THE TASK: Reproduce the following material verbatim, preserving every line without alteration.

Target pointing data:
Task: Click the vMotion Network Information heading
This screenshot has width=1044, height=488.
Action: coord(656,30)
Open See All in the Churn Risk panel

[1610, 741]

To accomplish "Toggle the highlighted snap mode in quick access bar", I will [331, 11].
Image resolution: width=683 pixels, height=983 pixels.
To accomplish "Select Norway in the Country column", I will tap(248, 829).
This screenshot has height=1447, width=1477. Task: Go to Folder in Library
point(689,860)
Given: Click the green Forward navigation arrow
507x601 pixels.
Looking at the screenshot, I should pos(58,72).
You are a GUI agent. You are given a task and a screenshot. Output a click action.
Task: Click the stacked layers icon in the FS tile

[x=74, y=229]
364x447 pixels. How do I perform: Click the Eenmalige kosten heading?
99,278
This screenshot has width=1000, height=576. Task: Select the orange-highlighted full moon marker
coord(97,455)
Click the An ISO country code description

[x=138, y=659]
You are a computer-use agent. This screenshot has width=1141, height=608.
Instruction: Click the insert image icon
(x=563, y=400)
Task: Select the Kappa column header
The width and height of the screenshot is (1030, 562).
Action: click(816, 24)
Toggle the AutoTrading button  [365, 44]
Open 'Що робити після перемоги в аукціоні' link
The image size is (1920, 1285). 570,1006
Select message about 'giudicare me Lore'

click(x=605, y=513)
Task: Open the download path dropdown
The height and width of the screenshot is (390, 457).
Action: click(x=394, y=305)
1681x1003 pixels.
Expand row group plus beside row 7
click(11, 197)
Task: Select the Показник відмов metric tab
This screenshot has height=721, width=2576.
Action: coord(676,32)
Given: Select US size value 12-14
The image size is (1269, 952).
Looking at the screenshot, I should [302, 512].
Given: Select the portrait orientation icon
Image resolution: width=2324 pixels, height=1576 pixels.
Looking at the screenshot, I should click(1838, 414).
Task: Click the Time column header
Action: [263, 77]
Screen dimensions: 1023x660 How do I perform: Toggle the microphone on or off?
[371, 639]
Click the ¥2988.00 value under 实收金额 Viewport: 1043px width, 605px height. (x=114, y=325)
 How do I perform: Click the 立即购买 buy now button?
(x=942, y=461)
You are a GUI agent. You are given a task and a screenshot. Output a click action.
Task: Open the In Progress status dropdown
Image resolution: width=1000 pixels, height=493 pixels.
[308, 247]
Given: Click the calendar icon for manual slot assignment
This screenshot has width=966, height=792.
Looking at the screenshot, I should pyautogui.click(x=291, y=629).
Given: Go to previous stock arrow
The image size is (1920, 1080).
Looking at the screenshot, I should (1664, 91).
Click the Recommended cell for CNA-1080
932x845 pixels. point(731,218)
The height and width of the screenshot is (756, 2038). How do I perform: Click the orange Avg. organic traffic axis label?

EXERCISE RESULT:
Task: Click the vMotion Network Information heading
This screenshot has width=1044, height=488.
Action: coord(656,30)
Open See All in the Churn Risk panel

[1610, 741]

To accomplish "Toggle the highlighted snap mode in quick access bar", I will [331, 11].
Image resolution: width=683 pixels, height=983 pixels.
To accomplish "Select Norway in the Country column", I will tap(248, 829).
This screenshot has height=1447, width=1477. Task: Go to Folder in Library
point(689,860)
Given: Click the green Forward navigation arrow
507x601 pixels.
Looking at the screenshot, I should pos(58,72).
You are a GUI agent. You are given a task and a screenshot. Output a click action.
Task: Click the stacked layers icon in the FS tile

[x=74, y=229]
364x447 pixels. How do I perform: Click the Eenmalige kosten heading?
99,278
This screenshot has width=1000, height=576. Task: Select the orange-highlighted full moon marker
coord(97,455)
Click the An ISO country code description

[x=138, y=659]
You are a computer-use agent. This screenshot has width=1141, height=608.
Instruction: Click the insert image icon
(x=563, y=400)
Task: Select the Kappa column header
The width and height of the screenshot is (1030, 562).
Action: click(816, 24)
Toggle the AutoTrading button  [365, 44]
Open 'Що робити після перемоги в аукціоні' link
The image size is (1920, 1285). 570,1006
Select message about 'giudicare me Lore'

click(x=605, y=513)
Task: Open the download path dropdown
The height and width of the screenshot is (390, 457).
Action: click(x=394, y=305)
1681x1003 pixels.
Expand row group plus beside row 7
click(11, 197)
Task: Select the Показник відмов metric tab
This screenshot has height=721, width=2576.
Action: coord(676,32)
Given: Select US size value 12-14
The image size is (1269, 952).
Looking at the screenshot, I should [302, 512].
Given: Select the portrait orientation icon
Image resolution: width=2324 pixels, height=1576 pixels.
Looking at the screenshot, I should click(1838, 414).
Task: Click the Time column header
Action: [263, 77]
Screen dimensions: 1023x660 How do I perform: Toggle the microphone on or off?
[371, 639]
Click the ¥2988.00 value under 实收金额 Viewport: 1043px width, 605px height. (x=114, y=325)
 How do I perform: Click the 立即购买 buy now button?
(x=942, y=461)
You are a GUI agent. You are given a task and a screenshot. Output a click action.
Task: Open the In Progress status dropdown
Image resolution: width=1000 pixels, height=493 pixels.
[308, 247]
Given: Click the calendar icon for manual slot assignment
This screenshot has width=966, height=792.
Looking at the screenshot, I should pyautogui.click(x=291, y=629).
Given: Go to previous stock arrow
The image size is (1920, 1080).
Looking at the screenshot, I should (1664, 91).
Click the Recommended cell for CNA-1080
932x845 pixels. point(731,218)
The height and width of the screenshot is (756, 2038). How do I perform: Click the orange Avg. organic traffic axis label?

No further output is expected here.